Local adaptation across the annual cycle
Natural selection acting across heterogeneous environments can result in populations with locally optimal phenotypes (Kawecki and Ebert 2020). Local adaptation occurs when individuals in a population have phenotypes that result in higher fitness in their local environment compared to individuals with different phenotypes from other environments (Kawecki and Ebert 2020). Traditional population genetic theory presupposes that gene flow curtails local adaptation if selection is not strong enough for advantageous alleles to persist in a population (Wright 1931). Advancements in genomics have provided empirical evidence to show that the relationship between gene flow and local adaptation is more complex, with the potential for local adaptation to not only be sustained with high gene flow but in some cases promoted by gene flow (Comeault et al. 2015; Tigano and Friesen 2016; Hamala and Savolainen 2019). However, despite genomic advancements, identifying local adaptation remains a difficult endeavor.
Complicating the study of local adaptation in migratory organisms, is that organisms vary in the degree to which their populations remain cohesive throughout the annual cycle (migratory connectivity). Different migratory connectivity patterns may have distinct effects on local adaptation to different stages of the annual cycle depending on the range of selective pressures individuals experience. If individuals from a geographically small breeding population spread out during the annual cycle (weak migratory connectivity) and experience a wide range of environmental conditions, then some individuals may be niche trackers and others niche switchers while the population is a mix of the two. In this case, assortative mating could have a strong role in whether individuals are able to locally adapt to different stages of the annual cycle. In the case of strong migratory connectivity, where individuals remain tightly linked throughout the annual cycle, the individuals and population, as a whole, may have more similar niche tracking/switching tendencies.
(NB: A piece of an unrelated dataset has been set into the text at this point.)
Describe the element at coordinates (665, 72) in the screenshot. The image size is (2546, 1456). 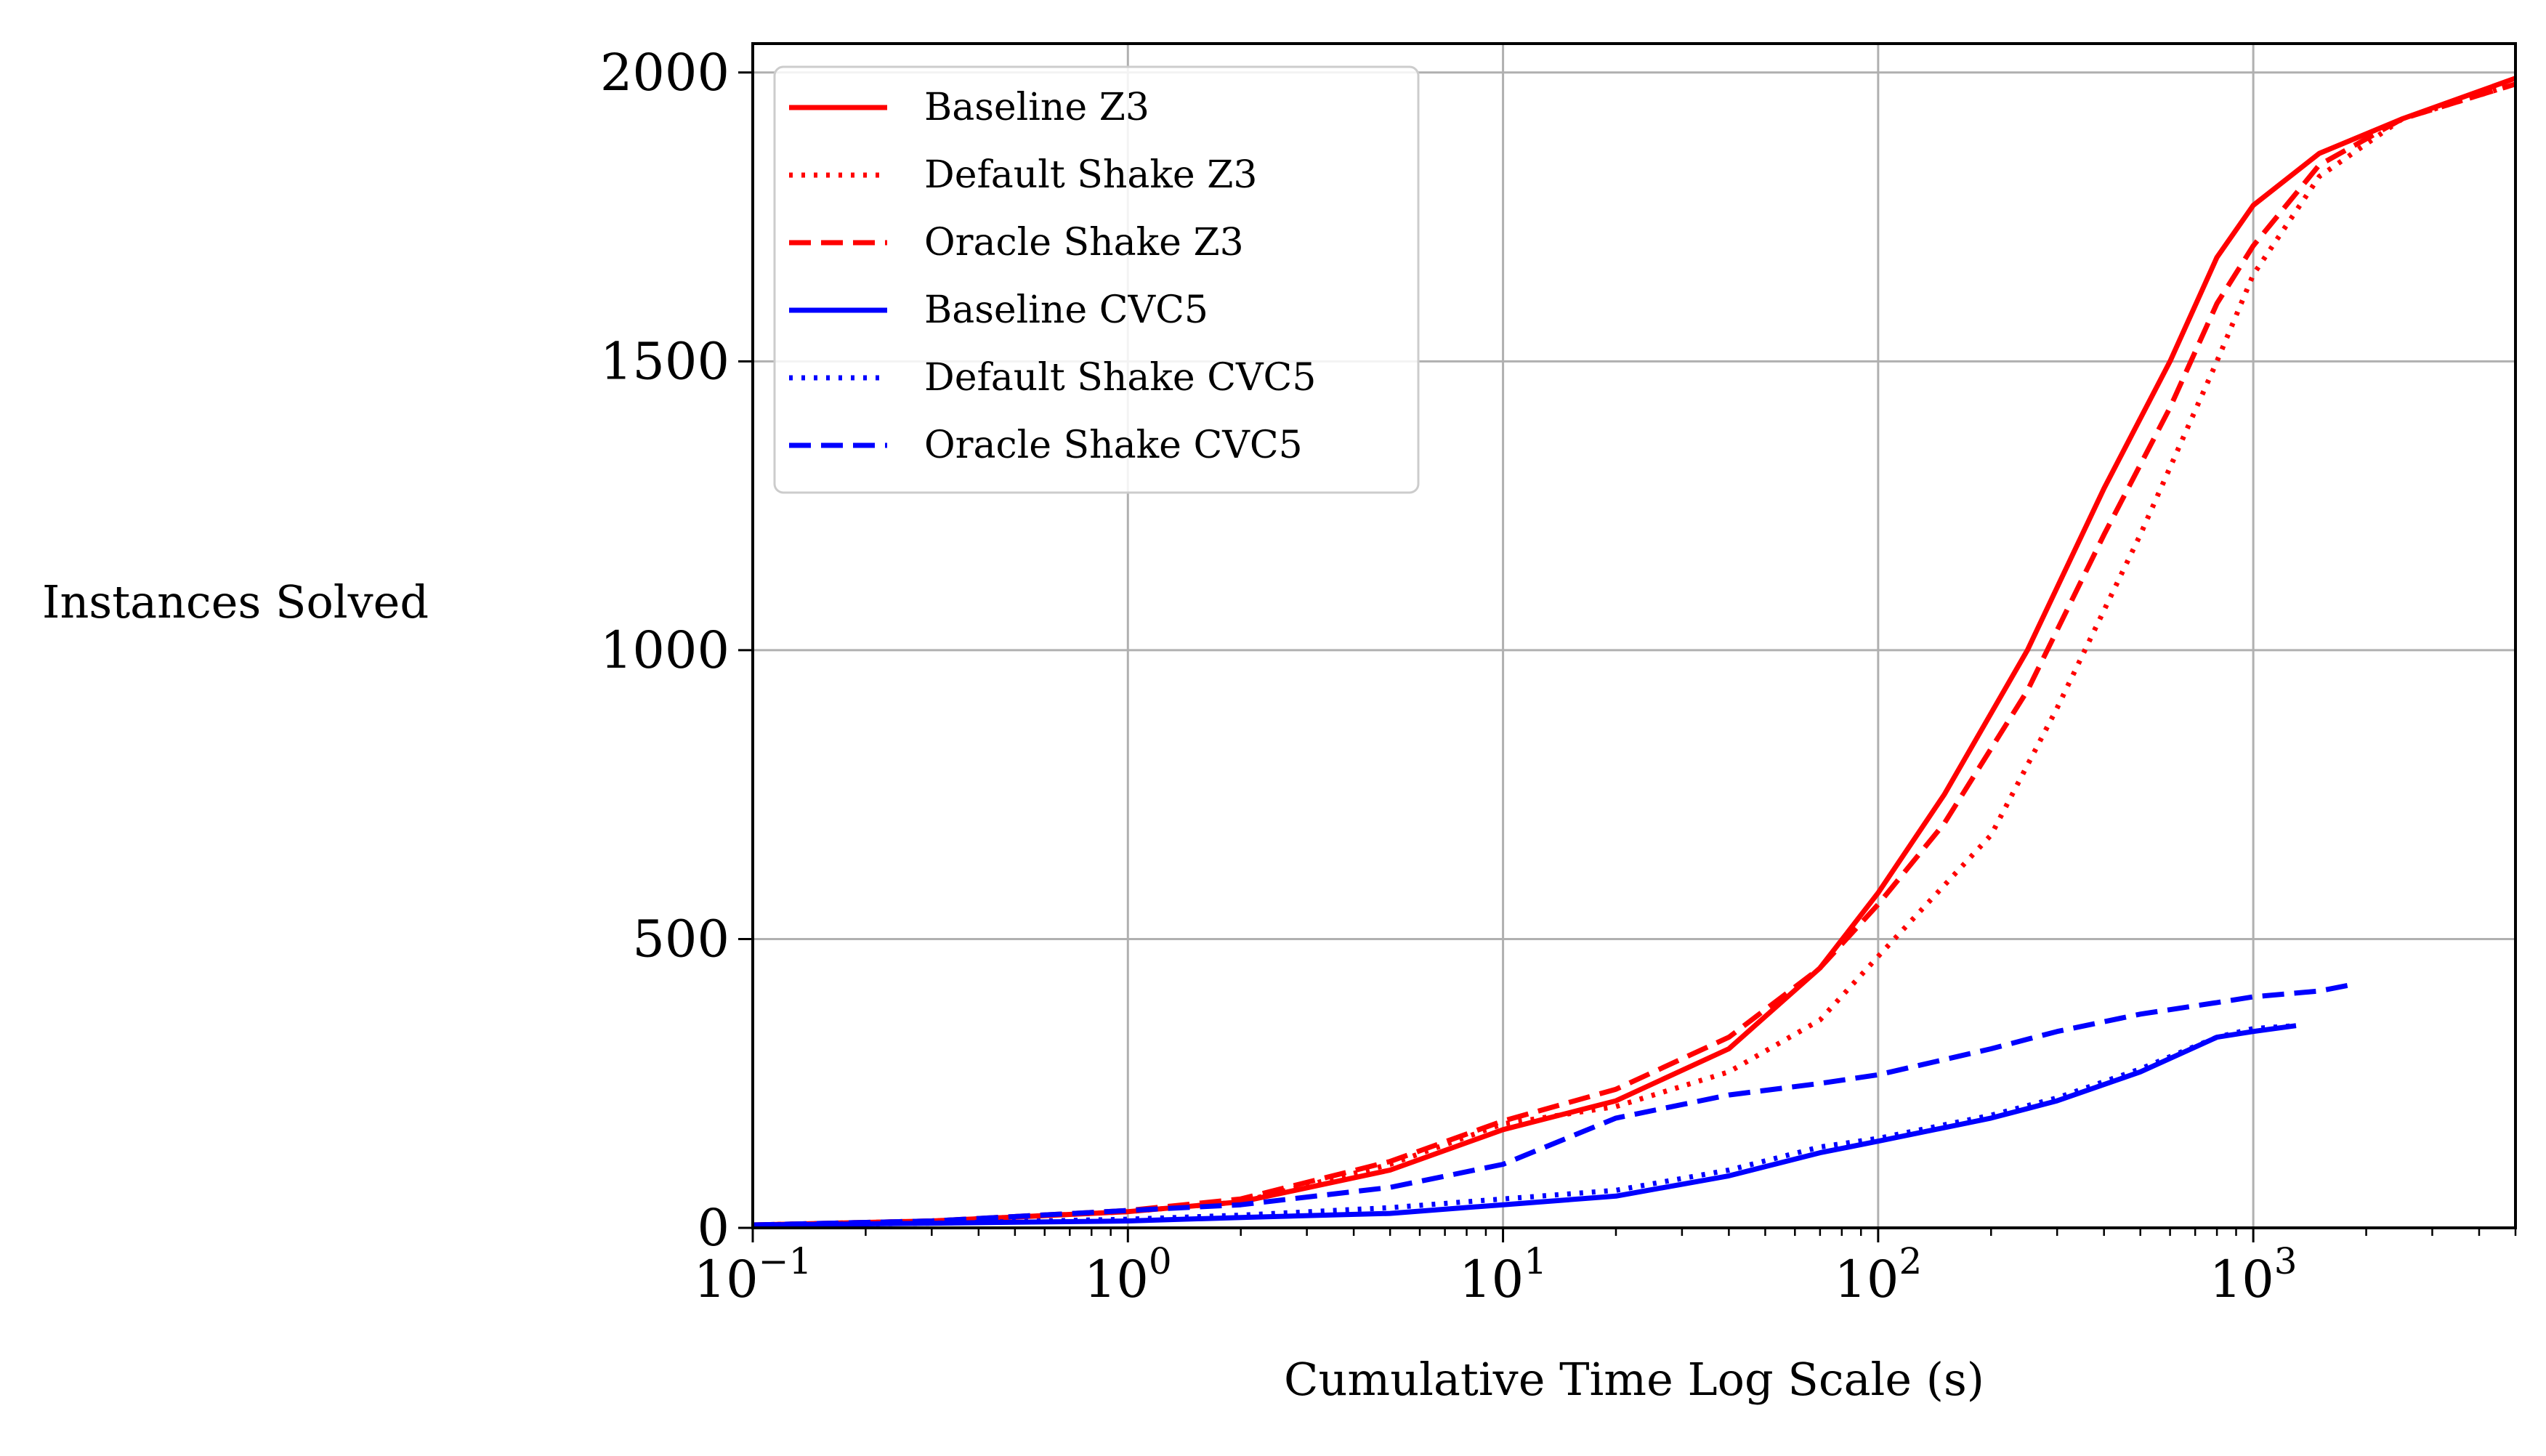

In migratory birds, studies have highlighted patterns of putative adaptive variation across the breeding range (Bay et al. 2018; Ruegg et al. 2018; DeSaix et al. 2019), but these species spend a larger proportion of the annual cycle on the nonbreeding grounds. While hypotheses regarding the mechanisms for local adaptation across the annual cycle have been proposed over the past 20 years (Webster and Marra 2005), the question of the degree to which local adaptation occurs outside the breeding range has remained largely intractable due to technological and analytical challenges. Theoretical models suggest that strong migratory connectivity could facilitate local adaptation to the wintering grounds by reducing gene flow among birds from different wintering populations (Webster and Marra 2005). In addition to strong migratory connectivity, local adaptation to the wintering grounds would require similar directional selection on traits across the annual cycle.